The report also recounts the death of Derek Magnus, a 56 year-old Down Syndrome victim who also suffered a degenerative disease that left him “totally dependent on staff for all activities of daily living.”

Nurse E6 told police E14 said,

“Those people aren’t meant to live that long. They are meant to die in their teens and I’m going to help him along.”

E6 said she found a massive amount of morphine missing from Magnus’ morphine bottle after E14 left his room and Magnus expired later that night. Himebaugh was indicted for that incident.

A nurse called E13 said she had complained to Director of Nursing Penny Whitlock about E14’s behavior. The nurse told investigators Whitlock “giggled” and said to E14, “I don’t care if you play the Angel of Death, just don’t let me know about it.”

E13 claimed she tried three different times to call the attention of residence administrators to E14’s actions but said she was ignored.

The IDPH report said after State Police began investigating, at their recommendation E14 was suspended from working at the home. The date of her departure was gruesomely ironic given the allegations, Oct. 31, 2006.

Morphine in overdose or inappropriate administration was alleged in the deaths of all six victims listed in the State Police report. However three of them had been cremated so only three were available for examination. Exhumations were ordered in March and April, 2007, and tissue samples were taken for analysis at a Pennsylvania laboratory.

Six months ago Himebaugh was finally indicted, not for murder or manslaughter, but for much lesser offenses ranging from criminal neglect of patients to unauthorized possession of morphine. Whitlock was also indicted on relatively innocuous charges, mostly not reporting Himebaugh’s alleged offenses.
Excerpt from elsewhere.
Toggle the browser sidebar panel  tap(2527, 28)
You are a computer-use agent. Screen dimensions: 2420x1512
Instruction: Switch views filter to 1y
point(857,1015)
States Attorney Louis Bianchi told reporters at a news conference, “We brought the charges we thought we could prove.” He declined to elaborate on what that actually meant, though.

What it probably meant is that the toxicology reports on the tissue samples didn’t prove death by morphine. Two of the reports obtained by McHenry County Blog concluded that morphine was, indeed, present.

Because of uncertainties in post-mortem conditions and due to embalming procedures, however, the laboratory reported it couldn’t tell conclusively if there was enough morphine present to cause death.

State Police and the McHenry County State’s Attorney both declined to discuss the investigation citing the still-open criminal cases.

Himebaugh and Whitlock have both pleaded not guilty to all charges against them.

The six alleged victims are still dead.